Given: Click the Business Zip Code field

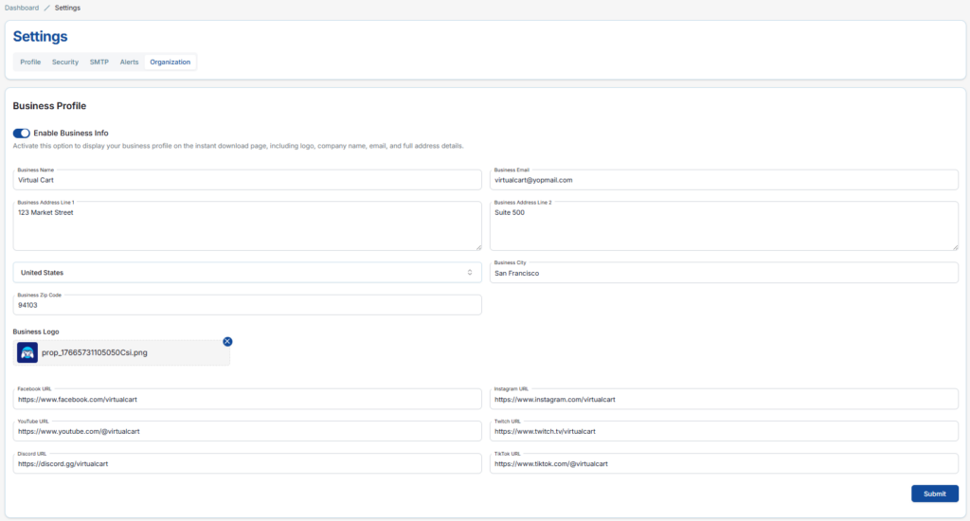Looking at the screenshot, I should pyautogui.click(x=247, y=305).
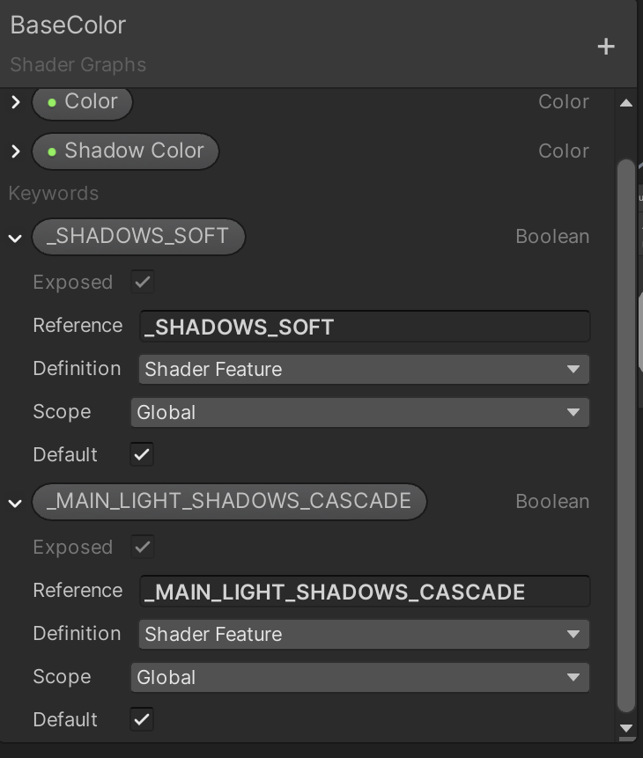
Task: Click the plus icon to add property
Action: pyautogui.click(x=606, y=47)
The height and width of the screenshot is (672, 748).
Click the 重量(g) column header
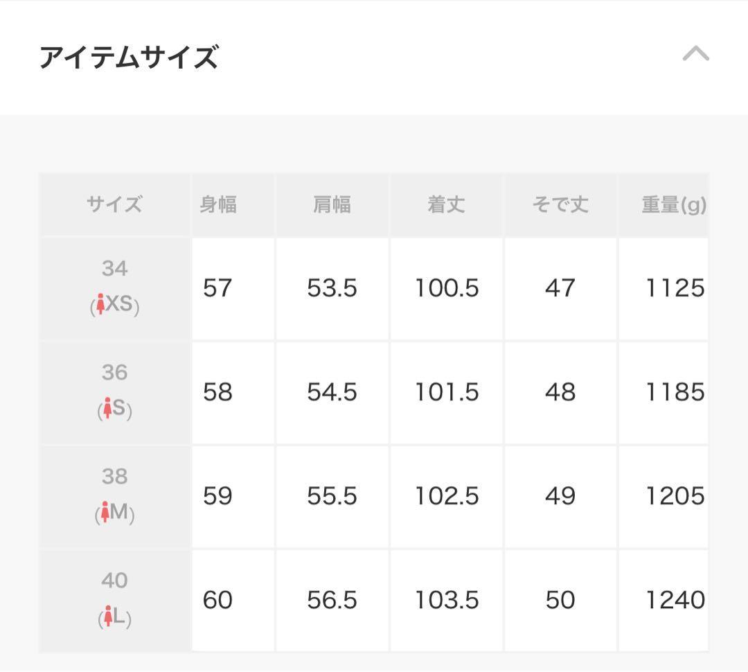670,204
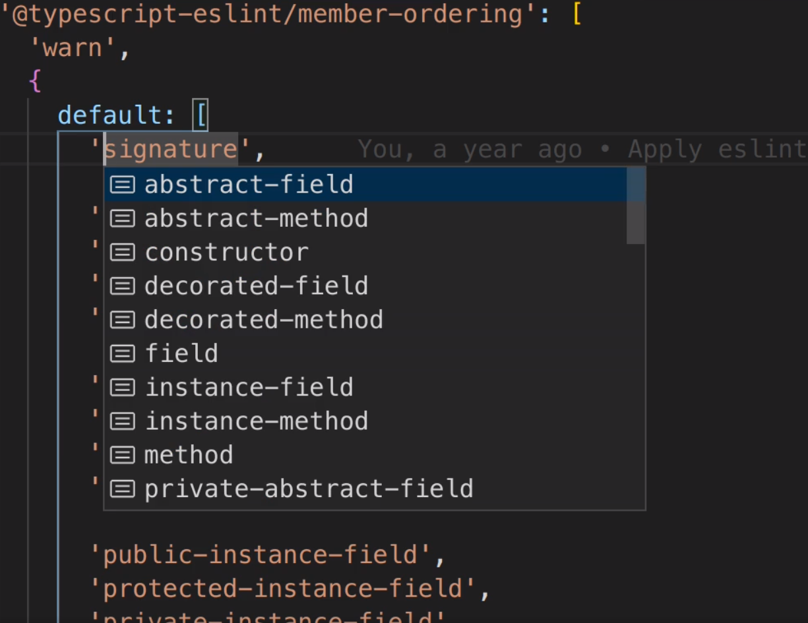This screenshot has height=623, width=808.
Task: Click the git blame annotation 'You, a year ago'
Action: pyautogui.click(x=469, y=150)
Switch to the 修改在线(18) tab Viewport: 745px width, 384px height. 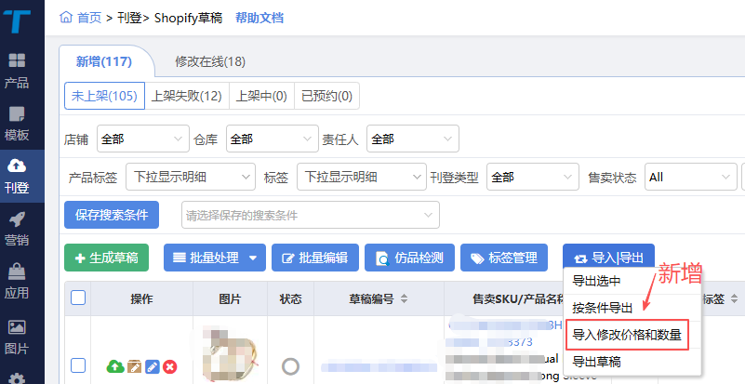point(210,62)
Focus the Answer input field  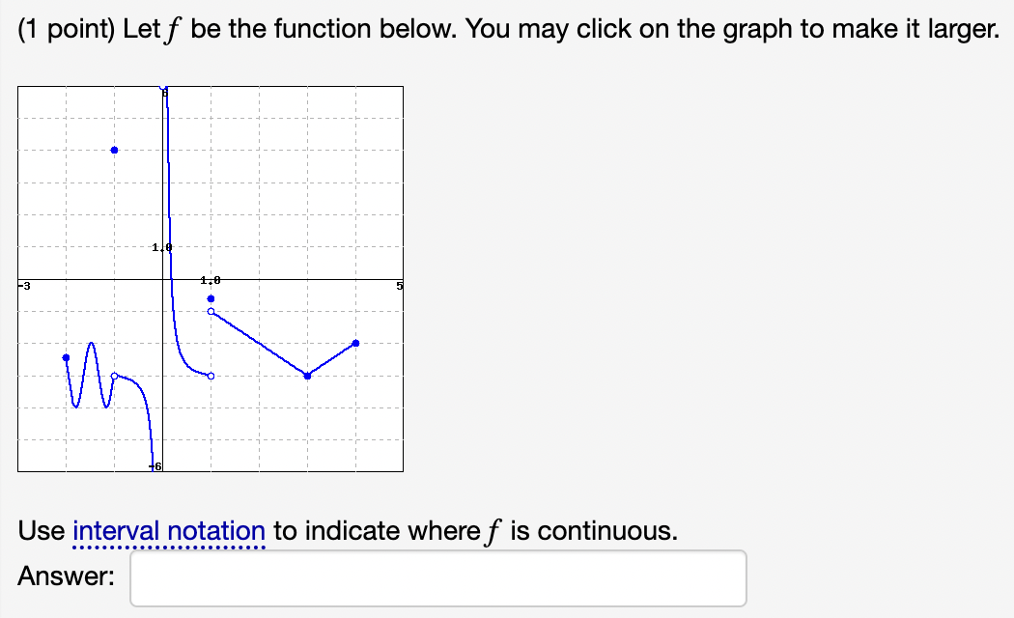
━━━━━━━━━━━━━━━━
Substitute "heading" for "column header" in the lines from the line with "The height and" up to and including the line with "Action: pyautogui.click(x=469, y=150)", and give back only those lines, otherwise unchanged and without the pictures.

The height and width of the screenshot is (672, 748).
Click the 重量(g) heading
670,204
This screenshot has height=623, width=808.
Task: Click the git blame annotation 'You, a year ago'
Action: pyautogui.click(x=469, y=150)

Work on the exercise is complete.